[WRITTEN EXERCISE] Copy out the records below verbatim, starting at the line that contains "Given: Uncheck the" and continuing through the final line of the records.
● ● ● ● ● ● ●
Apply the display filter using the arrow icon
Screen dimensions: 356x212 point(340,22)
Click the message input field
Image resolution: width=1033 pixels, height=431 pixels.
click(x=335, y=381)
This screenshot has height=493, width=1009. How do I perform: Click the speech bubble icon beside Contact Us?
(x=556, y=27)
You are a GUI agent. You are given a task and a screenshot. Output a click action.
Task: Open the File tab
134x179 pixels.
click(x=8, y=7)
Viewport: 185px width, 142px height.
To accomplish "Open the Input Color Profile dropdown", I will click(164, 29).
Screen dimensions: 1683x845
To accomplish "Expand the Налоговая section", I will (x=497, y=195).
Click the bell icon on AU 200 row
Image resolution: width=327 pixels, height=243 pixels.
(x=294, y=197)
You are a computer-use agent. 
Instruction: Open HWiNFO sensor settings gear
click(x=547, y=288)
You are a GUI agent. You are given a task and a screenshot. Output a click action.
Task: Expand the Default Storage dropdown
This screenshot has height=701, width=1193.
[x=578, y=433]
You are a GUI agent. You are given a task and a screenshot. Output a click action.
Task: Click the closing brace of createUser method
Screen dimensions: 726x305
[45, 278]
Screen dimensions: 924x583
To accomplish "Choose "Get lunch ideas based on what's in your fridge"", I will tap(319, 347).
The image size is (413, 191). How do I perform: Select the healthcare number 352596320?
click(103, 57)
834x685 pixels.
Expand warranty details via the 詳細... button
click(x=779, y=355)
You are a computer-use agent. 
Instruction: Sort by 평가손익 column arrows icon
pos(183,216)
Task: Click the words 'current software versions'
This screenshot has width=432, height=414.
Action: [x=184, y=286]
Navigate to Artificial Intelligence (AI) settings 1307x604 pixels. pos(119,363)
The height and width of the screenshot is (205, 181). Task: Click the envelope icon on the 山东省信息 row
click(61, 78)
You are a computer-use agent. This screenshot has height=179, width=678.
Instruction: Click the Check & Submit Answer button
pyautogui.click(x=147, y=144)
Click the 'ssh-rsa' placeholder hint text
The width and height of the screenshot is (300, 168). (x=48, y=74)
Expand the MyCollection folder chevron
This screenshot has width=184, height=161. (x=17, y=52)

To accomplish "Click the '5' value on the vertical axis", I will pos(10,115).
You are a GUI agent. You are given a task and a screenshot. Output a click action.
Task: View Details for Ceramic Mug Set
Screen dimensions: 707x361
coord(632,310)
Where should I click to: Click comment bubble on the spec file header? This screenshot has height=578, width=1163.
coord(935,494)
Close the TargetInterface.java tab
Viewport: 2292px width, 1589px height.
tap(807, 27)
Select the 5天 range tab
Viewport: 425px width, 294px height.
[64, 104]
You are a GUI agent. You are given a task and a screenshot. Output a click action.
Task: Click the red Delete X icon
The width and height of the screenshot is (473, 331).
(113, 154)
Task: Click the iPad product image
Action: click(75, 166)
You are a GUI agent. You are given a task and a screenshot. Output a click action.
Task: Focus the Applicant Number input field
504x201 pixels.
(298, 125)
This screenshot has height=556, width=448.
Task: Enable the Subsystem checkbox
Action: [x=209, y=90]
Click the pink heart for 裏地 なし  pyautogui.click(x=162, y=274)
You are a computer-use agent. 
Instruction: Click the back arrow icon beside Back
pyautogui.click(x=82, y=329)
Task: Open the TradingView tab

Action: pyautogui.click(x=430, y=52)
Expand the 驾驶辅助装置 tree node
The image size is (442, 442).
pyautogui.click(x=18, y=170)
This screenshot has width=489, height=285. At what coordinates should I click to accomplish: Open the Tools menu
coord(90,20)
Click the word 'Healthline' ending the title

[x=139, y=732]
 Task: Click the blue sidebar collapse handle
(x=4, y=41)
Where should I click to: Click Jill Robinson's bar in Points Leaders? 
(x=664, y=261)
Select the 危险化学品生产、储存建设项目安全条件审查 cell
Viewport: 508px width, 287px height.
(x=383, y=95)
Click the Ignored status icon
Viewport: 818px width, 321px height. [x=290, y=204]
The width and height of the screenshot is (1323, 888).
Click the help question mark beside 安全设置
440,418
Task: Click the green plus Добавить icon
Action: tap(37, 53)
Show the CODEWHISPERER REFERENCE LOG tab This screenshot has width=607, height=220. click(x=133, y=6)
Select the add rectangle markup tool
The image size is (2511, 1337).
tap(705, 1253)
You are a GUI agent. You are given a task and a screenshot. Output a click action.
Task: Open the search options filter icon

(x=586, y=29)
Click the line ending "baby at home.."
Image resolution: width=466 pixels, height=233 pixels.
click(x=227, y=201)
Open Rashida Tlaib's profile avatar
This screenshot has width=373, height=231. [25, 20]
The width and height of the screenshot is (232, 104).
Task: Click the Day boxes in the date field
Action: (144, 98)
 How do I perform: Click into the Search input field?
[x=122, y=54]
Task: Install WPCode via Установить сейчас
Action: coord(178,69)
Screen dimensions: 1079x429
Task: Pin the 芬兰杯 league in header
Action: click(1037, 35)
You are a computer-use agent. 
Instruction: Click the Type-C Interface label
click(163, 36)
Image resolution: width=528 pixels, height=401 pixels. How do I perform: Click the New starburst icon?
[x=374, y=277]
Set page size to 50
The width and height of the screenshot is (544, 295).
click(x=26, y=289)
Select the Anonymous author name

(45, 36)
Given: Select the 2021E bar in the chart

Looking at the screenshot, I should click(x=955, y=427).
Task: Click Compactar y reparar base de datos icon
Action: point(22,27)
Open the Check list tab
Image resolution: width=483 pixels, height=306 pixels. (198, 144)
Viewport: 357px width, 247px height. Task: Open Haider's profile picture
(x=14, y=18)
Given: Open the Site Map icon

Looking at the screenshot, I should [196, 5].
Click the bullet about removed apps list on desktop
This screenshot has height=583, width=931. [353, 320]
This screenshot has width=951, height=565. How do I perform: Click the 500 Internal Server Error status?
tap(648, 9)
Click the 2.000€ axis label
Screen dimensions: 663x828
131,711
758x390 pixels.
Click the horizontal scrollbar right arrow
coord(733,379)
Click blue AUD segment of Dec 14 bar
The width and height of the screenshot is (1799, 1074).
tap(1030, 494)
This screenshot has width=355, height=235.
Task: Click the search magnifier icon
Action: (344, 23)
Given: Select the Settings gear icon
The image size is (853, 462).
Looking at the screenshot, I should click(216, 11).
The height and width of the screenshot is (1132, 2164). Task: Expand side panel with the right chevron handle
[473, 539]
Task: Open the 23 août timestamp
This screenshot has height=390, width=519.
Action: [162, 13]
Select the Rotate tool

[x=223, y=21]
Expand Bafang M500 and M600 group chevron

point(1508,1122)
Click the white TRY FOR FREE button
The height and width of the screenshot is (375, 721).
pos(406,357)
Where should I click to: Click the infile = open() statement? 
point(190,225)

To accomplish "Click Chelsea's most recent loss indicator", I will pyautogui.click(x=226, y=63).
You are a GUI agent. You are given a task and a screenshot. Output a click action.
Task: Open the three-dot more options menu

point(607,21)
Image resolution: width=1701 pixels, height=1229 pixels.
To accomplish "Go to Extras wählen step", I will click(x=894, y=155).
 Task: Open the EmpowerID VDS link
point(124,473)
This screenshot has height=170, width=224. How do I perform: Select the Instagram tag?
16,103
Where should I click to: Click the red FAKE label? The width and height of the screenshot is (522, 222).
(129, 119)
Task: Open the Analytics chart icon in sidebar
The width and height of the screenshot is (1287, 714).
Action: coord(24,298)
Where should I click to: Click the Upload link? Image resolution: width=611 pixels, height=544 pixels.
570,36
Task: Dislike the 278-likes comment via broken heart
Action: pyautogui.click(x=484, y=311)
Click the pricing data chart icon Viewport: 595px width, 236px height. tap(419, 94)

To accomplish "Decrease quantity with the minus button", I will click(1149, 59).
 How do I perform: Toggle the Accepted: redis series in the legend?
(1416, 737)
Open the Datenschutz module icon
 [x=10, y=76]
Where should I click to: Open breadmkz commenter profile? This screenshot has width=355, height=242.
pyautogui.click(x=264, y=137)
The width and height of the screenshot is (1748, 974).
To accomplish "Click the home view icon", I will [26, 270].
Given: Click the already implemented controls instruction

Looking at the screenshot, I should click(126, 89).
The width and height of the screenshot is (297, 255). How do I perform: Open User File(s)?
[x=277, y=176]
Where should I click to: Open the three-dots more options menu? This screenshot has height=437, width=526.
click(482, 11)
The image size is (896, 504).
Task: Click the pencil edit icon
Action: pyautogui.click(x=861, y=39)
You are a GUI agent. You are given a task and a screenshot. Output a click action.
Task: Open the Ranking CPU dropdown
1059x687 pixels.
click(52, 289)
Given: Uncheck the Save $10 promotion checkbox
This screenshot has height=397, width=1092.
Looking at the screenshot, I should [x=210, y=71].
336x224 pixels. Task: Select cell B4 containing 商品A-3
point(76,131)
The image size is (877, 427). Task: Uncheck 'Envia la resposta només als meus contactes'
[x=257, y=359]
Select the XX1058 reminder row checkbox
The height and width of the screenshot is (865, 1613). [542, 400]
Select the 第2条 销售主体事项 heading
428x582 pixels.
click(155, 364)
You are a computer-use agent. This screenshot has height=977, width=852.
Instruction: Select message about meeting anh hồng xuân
● ● ● ● ● ● ●
[RESPONSE]
Given: Uncheck the Save $10 promotion checkbox
This screenshot has height=397, width=1092.
Looking at the screenshot, I should [x=210, y=71].
336x224 pixels. Task: Select cell B4 containing 商品A-3
point(76,131)
The image size is (877, 427). Task: Uncheck 'Envia la resposta només als meus contactes'
[x=257, y=359]
Select the XX1058 reminder row checkbox
The height and width of the screenshot is (865, 1613). [542, 400]
Select the 第2条 销售主体事项 heading
428x582 pixels.
click(155, 364)
You are a computer-use agent. This screenshot has height=977, width=852.
Instruction: Select message about meeting anh hồng xuân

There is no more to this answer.